- **Source data**
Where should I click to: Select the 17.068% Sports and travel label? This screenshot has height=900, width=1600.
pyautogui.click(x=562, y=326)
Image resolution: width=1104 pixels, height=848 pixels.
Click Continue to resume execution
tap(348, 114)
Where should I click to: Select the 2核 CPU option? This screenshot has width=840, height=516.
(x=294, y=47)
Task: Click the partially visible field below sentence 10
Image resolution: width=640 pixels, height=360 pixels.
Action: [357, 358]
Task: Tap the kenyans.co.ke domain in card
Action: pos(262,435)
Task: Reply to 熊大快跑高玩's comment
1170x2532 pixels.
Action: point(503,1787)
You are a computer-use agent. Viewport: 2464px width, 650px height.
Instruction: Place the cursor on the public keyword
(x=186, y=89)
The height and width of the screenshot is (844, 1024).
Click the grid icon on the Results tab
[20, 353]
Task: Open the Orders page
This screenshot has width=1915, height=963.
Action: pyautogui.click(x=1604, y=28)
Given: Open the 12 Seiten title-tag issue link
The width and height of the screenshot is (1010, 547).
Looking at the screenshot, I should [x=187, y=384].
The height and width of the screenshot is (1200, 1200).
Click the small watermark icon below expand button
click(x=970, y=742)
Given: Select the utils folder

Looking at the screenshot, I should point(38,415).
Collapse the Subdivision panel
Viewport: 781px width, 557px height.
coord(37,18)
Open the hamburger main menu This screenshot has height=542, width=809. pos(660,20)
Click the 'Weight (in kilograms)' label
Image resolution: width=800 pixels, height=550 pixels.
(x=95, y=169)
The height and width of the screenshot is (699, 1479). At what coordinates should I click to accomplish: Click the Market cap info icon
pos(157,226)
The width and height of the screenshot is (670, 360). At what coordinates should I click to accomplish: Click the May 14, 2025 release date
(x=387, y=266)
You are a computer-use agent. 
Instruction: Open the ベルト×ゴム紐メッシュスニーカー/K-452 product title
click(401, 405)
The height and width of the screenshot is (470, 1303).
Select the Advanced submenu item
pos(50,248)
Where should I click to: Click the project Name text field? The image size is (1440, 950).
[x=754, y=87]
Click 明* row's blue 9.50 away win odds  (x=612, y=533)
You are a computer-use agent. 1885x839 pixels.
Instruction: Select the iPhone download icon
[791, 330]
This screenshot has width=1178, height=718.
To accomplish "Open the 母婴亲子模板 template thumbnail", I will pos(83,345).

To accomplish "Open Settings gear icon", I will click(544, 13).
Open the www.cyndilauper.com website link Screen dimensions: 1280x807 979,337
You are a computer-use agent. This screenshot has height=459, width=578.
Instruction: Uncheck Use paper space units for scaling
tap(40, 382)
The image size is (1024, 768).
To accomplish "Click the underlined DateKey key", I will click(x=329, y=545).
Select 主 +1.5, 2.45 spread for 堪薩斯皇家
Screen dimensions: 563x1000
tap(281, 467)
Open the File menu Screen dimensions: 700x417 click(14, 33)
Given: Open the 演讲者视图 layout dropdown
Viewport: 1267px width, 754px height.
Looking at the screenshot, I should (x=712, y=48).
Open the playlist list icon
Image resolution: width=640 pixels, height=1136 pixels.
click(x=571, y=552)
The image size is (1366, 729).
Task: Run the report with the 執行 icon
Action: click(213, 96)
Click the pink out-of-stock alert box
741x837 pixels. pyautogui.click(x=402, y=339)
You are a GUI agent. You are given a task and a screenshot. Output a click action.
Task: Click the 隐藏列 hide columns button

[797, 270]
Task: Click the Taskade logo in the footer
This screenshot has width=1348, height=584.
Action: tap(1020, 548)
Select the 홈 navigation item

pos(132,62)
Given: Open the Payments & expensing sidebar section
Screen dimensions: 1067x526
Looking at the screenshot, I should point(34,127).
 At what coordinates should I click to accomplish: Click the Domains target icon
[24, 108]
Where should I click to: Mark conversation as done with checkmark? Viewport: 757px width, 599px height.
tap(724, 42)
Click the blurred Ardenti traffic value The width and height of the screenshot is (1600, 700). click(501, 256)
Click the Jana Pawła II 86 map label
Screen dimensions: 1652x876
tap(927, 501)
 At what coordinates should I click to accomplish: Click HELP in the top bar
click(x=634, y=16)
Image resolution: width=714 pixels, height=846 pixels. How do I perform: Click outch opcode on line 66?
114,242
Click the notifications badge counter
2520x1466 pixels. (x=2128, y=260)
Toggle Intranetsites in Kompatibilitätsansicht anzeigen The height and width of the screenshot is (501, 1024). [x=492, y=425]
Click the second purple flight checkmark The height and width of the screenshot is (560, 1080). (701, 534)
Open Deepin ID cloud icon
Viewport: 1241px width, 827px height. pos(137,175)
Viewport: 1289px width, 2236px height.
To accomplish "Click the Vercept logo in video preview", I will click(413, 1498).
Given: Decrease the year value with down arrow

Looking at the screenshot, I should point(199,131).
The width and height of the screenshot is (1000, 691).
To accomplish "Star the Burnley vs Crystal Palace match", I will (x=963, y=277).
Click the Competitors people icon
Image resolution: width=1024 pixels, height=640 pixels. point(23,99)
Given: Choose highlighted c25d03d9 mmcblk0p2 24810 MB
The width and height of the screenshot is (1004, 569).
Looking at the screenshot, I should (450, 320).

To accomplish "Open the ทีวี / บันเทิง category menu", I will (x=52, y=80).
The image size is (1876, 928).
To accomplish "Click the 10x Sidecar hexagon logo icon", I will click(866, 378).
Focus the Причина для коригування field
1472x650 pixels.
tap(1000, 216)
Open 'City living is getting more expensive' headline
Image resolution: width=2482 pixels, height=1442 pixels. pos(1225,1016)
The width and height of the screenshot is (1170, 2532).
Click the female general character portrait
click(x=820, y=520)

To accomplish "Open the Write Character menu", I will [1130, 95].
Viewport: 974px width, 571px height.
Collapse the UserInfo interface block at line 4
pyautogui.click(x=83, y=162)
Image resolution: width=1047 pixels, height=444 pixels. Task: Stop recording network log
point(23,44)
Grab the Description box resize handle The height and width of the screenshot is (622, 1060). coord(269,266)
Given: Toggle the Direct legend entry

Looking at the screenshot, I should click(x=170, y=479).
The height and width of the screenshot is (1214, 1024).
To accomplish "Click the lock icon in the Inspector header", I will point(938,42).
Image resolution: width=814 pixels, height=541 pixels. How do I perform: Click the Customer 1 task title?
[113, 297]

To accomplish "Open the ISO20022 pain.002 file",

- **What is needed**
Reproduce the material word for word. Leave nothing out.

- **Exercise output**
Where should I click to: Select the 17.068% Sports and travel label? This screenshot has height=900, width=1600.
pyautogui.click(x=562, y=326)
Image resolution: width=1104 pixels, height=848 pixels.
Click Continue to resume execution
tap(348, 114)
Where should I click to: Select the 2核 CPU option? This screenshot has width=840, height=516.
(x=294, y=47)
Task: Click the partially visible field below sentence 10
Image resolution: width=640 pixels, height=360 pixels.
Action: [357, 358]
Task: Tap the kenyans.co.ke domain in card
Action: pos(262,435)
Task: Reply to 熊大快跑高玩's comment
1170x2532 pixels.
Action: point(503,1787)
You are a computer-use agent. Viewport: 2464px width, 650px height.
Instruction: Place the cursor on the public keyword
(x=186, y=89)
The height and width of the screenshot is (844, 1024).
Click the grid icon on the Results tab
[20, 353]
Task: Open the Orders page
This screenshot has width=1915, height=963.
Action: pyautogui.click(x=1604, y=28)
Given: Open the 12 Seiten title-tag issue link
The width and height of the screenshot is (1010, 547).
Looking at the screenshot, I should [x=187, y=384].
The height and width of the screenshot is (1200, 1200).
Click the small watermark icon below expand button
click(x=970, y=742)
Given: Select the utils folder

Looking at the screenshot, I should point(38,415).
Collapse the Subdivision panel
Viewport: 781px width, 557px height.
coord(37,18)
Open the hamburger main menu This screenshot has height=542, width=809. pos(660,20)
Click the 'Weight (in kilograms)' label
Image resolution: width=800 pixels, height=550 pixels.
(x=95, y=169)
The height and width of the screenshot is (699, 1479). At what coordinates should I click to accomplish: Click the Market cap info icon
pos(157,226)
The width and height of the screenshot is (670, 360). At what coordinates should I click to accomplish: Click the May 14, 2025 release date
(x=387, y=266)
You are a computer-use agent. 
Instruction: Open the ベルト×ゴム紐メッシュスニーカー/K-452 product title
click(401, 405)
The height and width of the screenshot is (470, 1303).
Select the Advanced submenu item
pos(50,248)
Where should I click to: Click the project Name text field? The image size is (1440, 950).
[x=754, y=87]
Click 明* row's blue 9.50 away win odds  (x=612, y=533)
You are a computer-use agent. 1885x839 pixels.
Instruction: Select the iPhone download icon
[791, 330]
This screenshot has width=1178, height=718.
To accomplish "Open the 母婴亲子模板 template thumbnail", I will pos(83,345).

To accomplish "Open Settings gear icon", I will click(544, 13).
Open the www.cyndilauper.com website link Screen dimensions: 1280x807 979,337
You are a computer-use agent. This screenshot has height=459, width=578.
Instruction: Uncheck Use paper space units for scaling
tap(40, 382)
The image size is (1024, 768).
To accomplish "Click the underlined DateKey key", I will click(x=329, y=545).
Select 主 +1.5, 2.45 spread for 堪薩斯皇家
Screen dimensions: 563x1000
tap(281, 467)
Open the File menu Screen dimensions: 700x417 click(14, 33)
Given: Open the 演讲者视图 layout dropdown
Viewport: 1267px width, 754px height.
Looking at the screenshot, I should (x=712, y=48).
Open the playlist list icon
Image resolution: width=640 pixels, height=1136 pixels.
click(x=571, y=552)
The image size is (1366, 729).
Task: Run the report with the 執行 icon
Action: click(213, 96)
Click the pink out-of-stock alert box
741x837 pixels. pyautogui.click(x=402, y=339)
You are a GUI agent. You are given a task and a screenshot. Output a click action.
Task: Click the 隐藏列 hide columns button

[797, 270]
Task: Click the Taskade logo in the footer
This screenshot has width=1348, height=584.
Action: tap(1020, 548)
Select the 홈 navigation item

pos(132,62)
Given: Open the Payments & expensing sidebar section
Screen dimensions: 1067x526
Looking at the screenshot, I should point(34,127).
 At what coordinates should I click to accomplish: Click the Domains target icon
[24, 108]
Where should I click to: Mark conversation as done with checkmark? Viewport: 757px width, 599px height.
tap(724, 42)
Click the blurred Ardenti traffic value The width and height of the screenshot is (1600, 700). click(501, 256)
Click the Jana Pawła II 86 map label
Screen dimensions: 1652x876
tap(927, 501)
 At what coordinates should I click to accomplish: Click HELP in the top bar
click(x=634, y=16)
Image resolution: width=714 pixels, height=846 pixels. How do I perform: Click outch opcode on line 66?
114,242
Click the notifications badge counter
2520x1466 pixels. (x=2128, y=260)
Toggle Intranetsites in Kompatibilitätsansicht anzeigen The height and width of the screenshot is (501, 1024). [x=492, y=425]
Click the second purple flight checkmark The height and width of the screenshot is (560, 1080). (701, 534)
Open Deepin ID cloud icon
Viewport: 1241px width, 827px height. pos(137,175)
Viewport: 1289px width, 2236px height.
To accomplish "Click the Vercept logo in video preview", I will click(413, 1498).
Given: Decrease the year value with down arrow

Looking at the screenshot, I should point(199,131).
The width and height of the screenshot is (1000, 691).
To accomplish "Star the Burnley vs Crystal Palace match", I will (x=963, y=277).
Click the Competitors people icon
Image resolution: width=1024 pixels, height=640 pixels. point(23,99)
Given: Choose highlighted c25d03d9 mmcblk0p2 24810 MB
The width and height of the screenshot is (1004, 569).
Looking at the screenshot, I should (450, 320).

To accomplish "Open the ทีวี / บันเทิง category menu", I will (x=52, y=80).
The image size is (1876, 928).
To accomplish "Click the 10x Sidecar hexagon logo icon", I will click(866, 378).
Focus the Причина для коригування field
1472x650 pixels.
tap(1000, 216)
Open 'City living is getting more expensive' headline
Image resolution: width=2482 pixels, height=1442 pixels. pos(1225,1016)
The width and height of the screenshot is (1170, 2532).
Click the female general character portrait
click(x=820, y=520)

To accomplish "Open the Write Character menu", I will [1130, 95].
Viewport: 974px width, 571px height.
Collapse the UserInfo interface block at line 4
pyautogui.click(x=83, y=162)
Image resolution: width=1047 pixels, height=444 pixels. Task: Stop recording network log
point(23,44)
Grab the Description box resize handle The height and width of the screenshot is (622, 1060). coord(269,266)
Given: Toggle the Direct legend entry

Looking at the screenshot, I should click(x=170, y=479).
The height and width of the screenshot is (1214, 1024).
To accomplish "Click the lock icon in the Inspector header", I will point(938,42).
Image resolution: width=814 pixels, height=541 pixels. How do I perform: Click the Customer 1 task title?
[113, 297]

To accomplish "Open the ISO20022 pain.002 file",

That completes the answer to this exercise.